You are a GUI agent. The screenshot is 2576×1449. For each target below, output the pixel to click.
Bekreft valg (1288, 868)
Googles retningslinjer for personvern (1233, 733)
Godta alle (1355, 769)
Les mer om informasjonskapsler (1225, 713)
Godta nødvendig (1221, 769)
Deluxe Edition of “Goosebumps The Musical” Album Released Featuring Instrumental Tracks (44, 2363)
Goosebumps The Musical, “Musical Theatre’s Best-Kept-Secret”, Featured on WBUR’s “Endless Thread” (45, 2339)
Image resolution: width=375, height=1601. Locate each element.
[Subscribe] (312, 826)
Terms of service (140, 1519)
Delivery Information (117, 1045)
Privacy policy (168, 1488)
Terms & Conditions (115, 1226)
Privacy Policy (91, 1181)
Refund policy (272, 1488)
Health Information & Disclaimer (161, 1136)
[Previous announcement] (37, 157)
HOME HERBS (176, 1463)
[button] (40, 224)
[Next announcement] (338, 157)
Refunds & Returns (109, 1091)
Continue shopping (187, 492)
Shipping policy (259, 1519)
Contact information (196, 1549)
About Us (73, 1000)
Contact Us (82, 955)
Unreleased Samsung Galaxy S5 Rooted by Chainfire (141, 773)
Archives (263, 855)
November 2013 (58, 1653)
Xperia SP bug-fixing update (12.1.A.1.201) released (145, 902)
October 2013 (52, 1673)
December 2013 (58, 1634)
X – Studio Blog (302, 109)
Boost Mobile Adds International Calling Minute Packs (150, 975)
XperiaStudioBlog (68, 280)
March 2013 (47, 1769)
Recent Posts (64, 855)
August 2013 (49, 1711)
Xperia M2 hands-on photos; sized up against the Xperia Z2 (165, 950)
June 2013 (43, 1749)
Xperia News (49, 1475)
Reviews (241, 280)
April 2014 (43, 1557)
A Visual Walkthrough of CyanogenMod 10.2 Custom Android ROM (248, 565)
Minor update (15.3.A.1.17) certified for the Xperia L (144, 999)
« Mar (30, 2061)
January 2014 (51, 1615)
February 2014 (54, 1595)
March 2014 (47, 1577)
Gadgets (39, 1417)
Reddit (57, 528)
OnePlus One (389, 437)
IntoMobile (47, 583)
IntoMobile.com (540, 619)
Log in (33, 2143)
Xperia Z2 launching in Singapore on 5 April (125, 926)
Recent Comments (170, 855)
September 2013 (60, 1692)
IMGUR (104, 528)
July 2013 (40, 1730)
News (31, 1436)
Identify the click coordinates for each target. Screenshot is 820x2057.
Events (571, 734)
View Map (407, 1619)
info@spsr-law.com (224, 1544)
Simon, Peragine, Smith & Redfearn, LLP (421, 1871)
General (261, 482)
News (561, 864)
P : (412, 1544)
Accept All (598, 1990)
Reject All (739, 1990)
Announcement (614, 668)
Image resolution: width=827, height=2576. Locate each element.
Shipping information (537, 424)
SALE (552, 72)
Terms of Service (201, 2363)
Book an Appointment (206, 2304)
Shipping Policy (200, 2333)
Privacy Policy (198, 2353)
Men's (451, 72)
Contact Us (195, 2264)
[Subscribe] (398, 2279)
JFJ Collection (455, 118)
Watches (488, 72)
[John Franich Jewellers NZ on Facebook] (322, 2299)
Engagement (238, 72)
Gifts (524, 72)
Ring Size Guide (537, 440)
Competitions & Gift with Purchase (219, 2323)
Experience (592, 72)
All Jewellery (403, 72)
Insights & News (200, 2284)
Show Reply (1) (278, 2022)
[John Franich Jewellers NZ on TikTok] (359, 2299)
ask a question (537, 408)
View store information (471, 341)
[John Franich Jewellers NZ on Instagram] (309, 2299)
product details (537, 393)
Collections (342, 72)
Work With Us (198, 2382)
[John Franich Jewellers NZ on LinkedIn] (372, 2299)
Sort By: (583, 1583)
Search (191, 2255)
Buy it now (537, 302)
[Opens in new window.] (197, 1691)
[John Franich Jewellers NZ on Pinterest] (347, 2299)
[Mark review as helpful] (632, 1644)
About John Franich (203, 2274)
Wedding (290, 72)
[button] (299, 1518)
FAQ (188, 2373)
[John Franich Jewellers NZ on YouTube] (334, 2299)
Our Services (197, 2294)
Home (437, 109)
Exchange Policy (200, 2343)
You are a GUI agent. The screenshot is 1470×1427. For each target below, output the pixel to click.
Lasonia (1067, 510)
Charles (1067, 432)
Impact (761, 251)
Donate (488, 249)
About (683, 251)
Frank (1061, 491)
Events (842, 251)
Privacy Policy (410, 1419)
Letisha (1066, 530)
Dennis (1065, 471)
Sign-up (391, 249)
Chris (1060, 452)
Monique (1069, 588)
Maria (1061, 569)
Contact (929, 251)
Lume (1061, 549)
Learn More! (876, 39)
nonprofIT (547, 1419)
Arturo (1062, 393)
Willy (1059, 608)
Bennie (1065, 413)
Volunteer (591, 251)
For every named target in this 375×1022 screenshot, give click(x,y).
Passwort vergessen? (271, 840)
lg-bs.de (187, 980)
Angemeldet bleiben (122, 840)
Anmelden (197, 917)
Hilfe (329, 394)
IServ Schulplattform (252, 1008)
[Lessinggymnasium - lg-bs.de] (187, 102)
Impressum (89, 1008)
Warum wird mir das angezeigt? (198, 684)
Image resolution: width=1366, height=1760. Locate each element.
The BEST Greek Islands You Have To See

■ ■ ■ ■ ■

▶ [WORK TO COMPLETE]:
With every line intact, reproduce the listing verbatim.

▶ [RESULT OF THE EXERCISE]:
You are a GUI agent. The screenshot is 2576×1449. For each target below, output the pixel to click.
Bekreft valg (1288, 868)
Googles retningslinjer for personvern (1233, 733)
Godta alle (1355, 769)
Les mer om informasjonskapsler (1225, 713)
Godta nødvendig (1221, 769)
Deluxe Edition of “Goosebumps The Musical” Album Released Featuring Instrumental Tracks (44, 2363)
Goosebumps The Musical, “Musical Theatre’s Best-Kept-Secret”, Featured on WBUR’s “Endless Thread” (45, 2339)
Image resolution: width=375, height=1601. Locate each element.
[Subscribe] (312, 826)
Terms of service (140, 1519)
Delivery Information (117, 1045)
Privacy policy (168, 1488)
Terms & Conditions (115, 1226)
Privacy Policy (91, 1181)
Refund policy (272, 1488)
Health Information & Disclaimer (161, 1136)
[Previous announcement] (37, 157)
HOME HERBS (176, 1463)
[button] (40, 224)
[Next announcement] (338, 157)
Refunds & Returns (109, 1091)
Continue shopping (187, 492)
Shipping policy (259, 1519)
Contact information (196, 1549)
About Us (73, 1000)
Contact Us (82, 955)
Unreleased Samsung Galaxy S5 Rooted by Chainfire (141, 773)
Archives (263, 855)
November 2013 (58, 1653)
Xperia SP bug-fixing update (12.1.A.1.201) released (145, 902)
October 2013 (52, 1673)
December 2013 (58, 1634)
X – Studio Blog (302, 109)
Boost Mobile Adds International Calling Minute Packs (150, 975)
XperiaStudioBlog (68, 280)
March 2013 (47, 1769)
Recent Posts (64, 855)
August 2013 (49, 1711)
Xperia M2 hands-on photos; sized up against the Xperia Z2 (165, 950)
June 2013 (43, 1749)
Xperia News (49, 1475)
Reviews (241, 280)
April 2014 (43, 1557)
A Visual Walkthrough of CyanogenMod 10.2 Custom Android ROM (248, 565)
Minor update (15.3.A.1.17) certified for the Xperia L (144, 999)
« Mar (30, 2061)
January 2014 (51, 1615)
February 2014 (54, 1595)
March 2014 (47, 1577)
Gadgets (39, 1417)
Reddit (57, 528)
OnePlus One (389, 437)
IntoMobile (47, 583)
IntoMobile.com (540, 619)
Log in (33, 2143)
Xperia Z2 launching in Singapore on 5 April (125, 926)
Recent Comments (170, 855)
September 2013 (60, 1692)
IMGUR (104, 528)
July 2013 (40, 1730)
News (31, 1436)
Identify the click coordinates for each target. Screenshot is 820x2057.
Events (571, 734)
View Map (407, 1619)
info@spsr-law.com (224, 1544)
Simon, Peragine, Smith & Redfearn, LLP (421, 1871)
General (261, 482)
News (561, 864)
P : (412, 1544)
Accept All (598, 1990)
Reject All (739, 1990)
Announcement (614, 668)
Image resolution: width=827, height=2576. Locate each element.
Shipping information (537, 424)
SALE (552, 72)
Terms of Service (201, 2363)
Book an Appointment (206, 2304)
Shipping Policy (200, 2333)
Privacy Policy (198, 2353)
Men's (451, 72)
Contact Us (195, 2264)
[Subscribe] (398, 2279)
JFJ Collection (455, 118)
Watches (488, 72)
[John Franich Jewellers NZ on Facebook] (322, 2299)
Engagement (238, 72)
Gifts (524, 72)
Ring Size Guide (537, 440)
Competitions & Gift with Purchase (219, 2323)
Experience (592, 72)
All Jewellery (403, 72)
Insights & News (200, 2284)
Show Reply (1) (278, 2022)
[John Franich Jewellers NZ on TikTok] (359, 2299)
ask a question (537, 408)
View store information (471, 341)
[John Franich Jewellers NZ on Instagram] (309, 2299)
product details (537, 393)
Collections (342, 72)
Work With Us (198, 2382)
[John Franich Jewellers NZ on LinkedIn] (372, 2299)
Sort By: (583, 1583)
Search (191, 2255)
Buy it now (537, 302)
[Opens in new window.] (197, 1691)
[John Franich Jewellers NZ on Pinterest] (347, 2299)
[Mark review as helpful] (632, 1644)
About John Franich (203, 2274)
Wedding (290, 72)
[button] (299, 1518)
FAQ (188, 2373)
[John Franich Jewellers NZ on YouTube] (334, 2299)
Our Services (197, 2294)
Home (437, 109)
Exchange Policy (200, 2343)
You are a GUI agent. The screenshot is 1470×1427. For each target below, output the pixel to click.
Lasonia (1067, 510)
Charles (1067, 432)
Impact (761, 251)
Donate (488, 249)
About (683, 251)
Frank (1061, 491)
Events (842, 251)
Privacy Policy (410, 1419)
Letisha (1066, 530)
Dennis (1065, 471)
Sign-up (391, 249)
Chris (1060, 452)
Monique (1069, 588)
Maria (1061, 569)
Contact (929, 251)
Lume (1061, 549)
Learn More! (876, 39)
nonprofIT (547, 1419)
Arturo (1062, 393)
Willy (1059, 608)
Bennie (1065, 413)
Volunteer (591, 251)
For every named target in this 375×1022 screenshot, give click(x,y).
Passwort vergessen? (271, 840)
lg-bs.de (187, 980)
Angemeldet bleiben (122, 840)
Anmelden (197, 917)
Hilfe (329, 394)
IServ Schulplattform (252, 1008)
[Lessinggymnasium - lg-bs.de] (187, 102)
Impressum (89, 1008)
Warum wird mir das angezeigt? (198, 684)
Image resolution: width=1366, height=1760. Locate each element.
The BEST Greek Islands You Have To See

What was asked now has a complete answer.